Reproduce the items word for word, from the line containing "This screenshot has width=533, height=308." through the end of the items, and leave the pictures out.

★ ★ ★

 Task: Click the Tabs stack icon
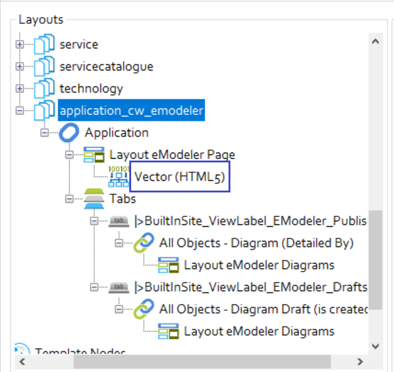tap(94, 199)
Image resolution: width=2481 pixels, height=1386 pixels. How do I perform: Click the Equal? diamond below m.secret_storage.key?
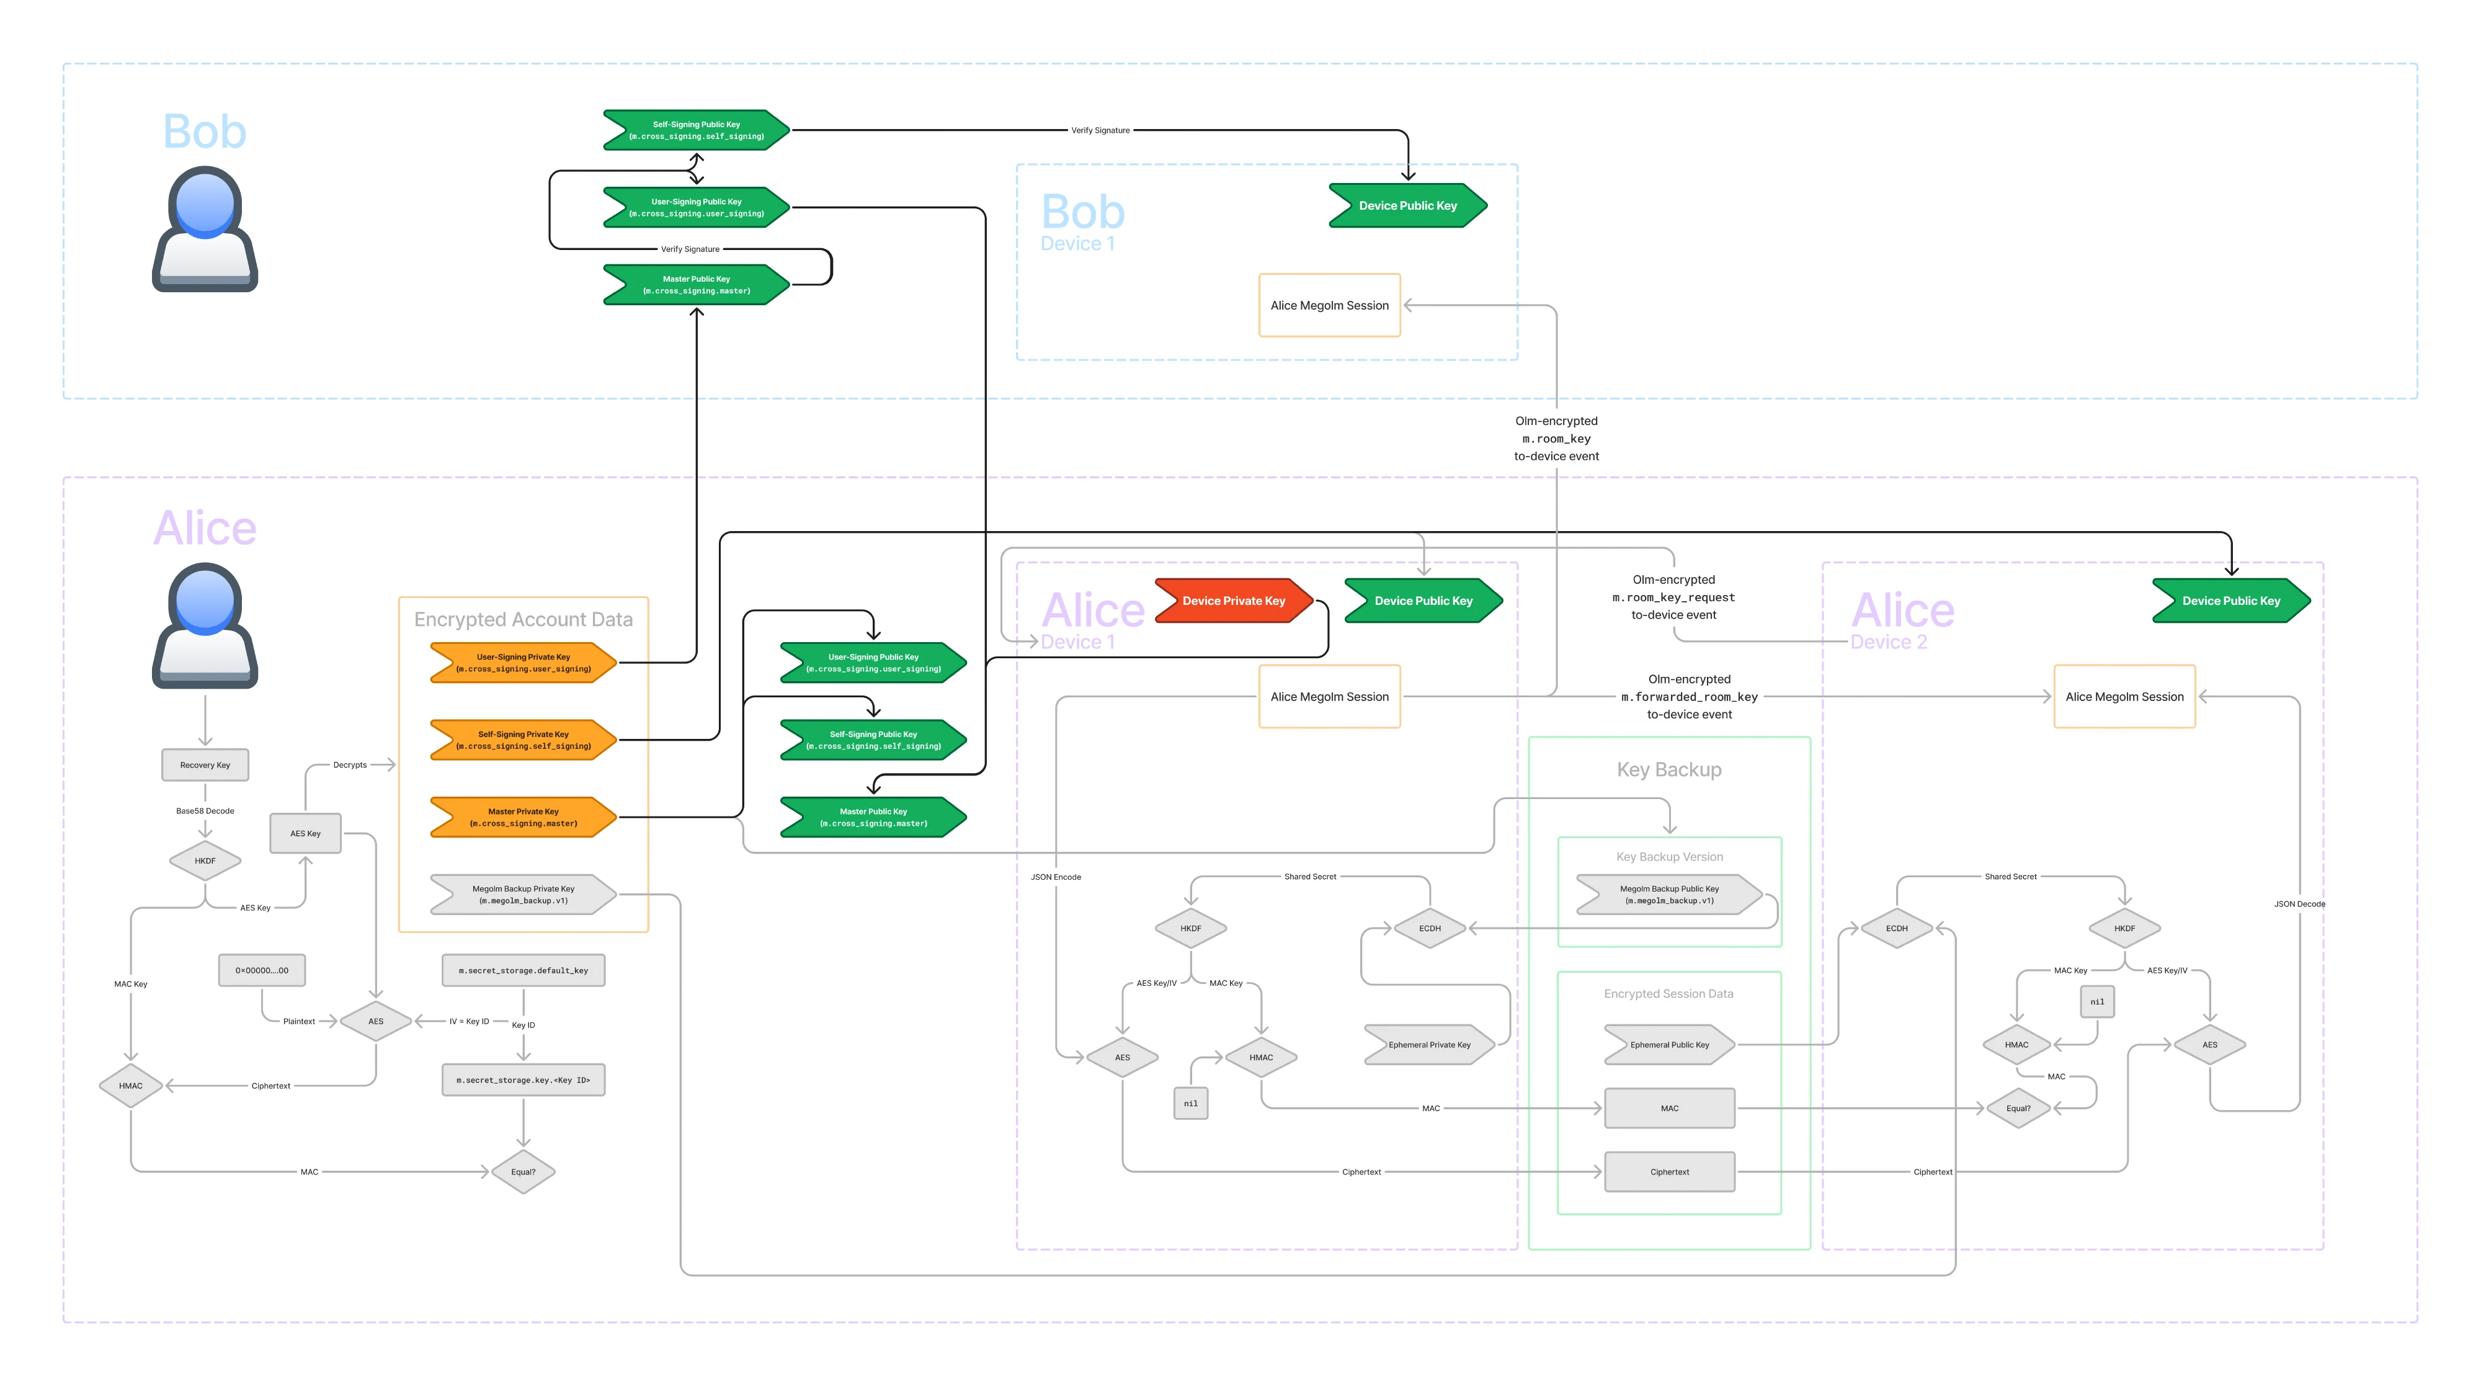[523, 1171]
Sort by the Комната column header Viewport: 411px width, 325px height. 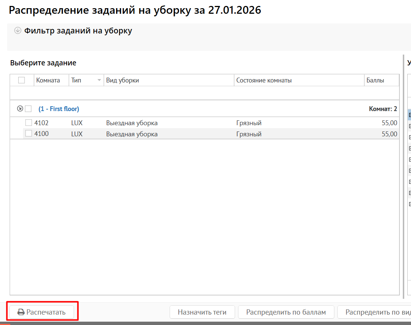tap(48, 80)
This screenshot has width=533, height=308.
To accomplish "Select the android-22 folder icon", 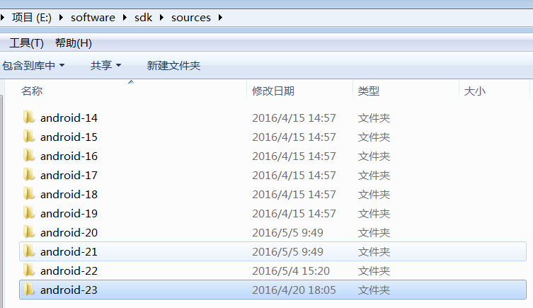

★ ★ ★

▶ Solution to the exercise:
This screenshot has width=533, height=308.
To accomplish "Select the android-22 folder icon", 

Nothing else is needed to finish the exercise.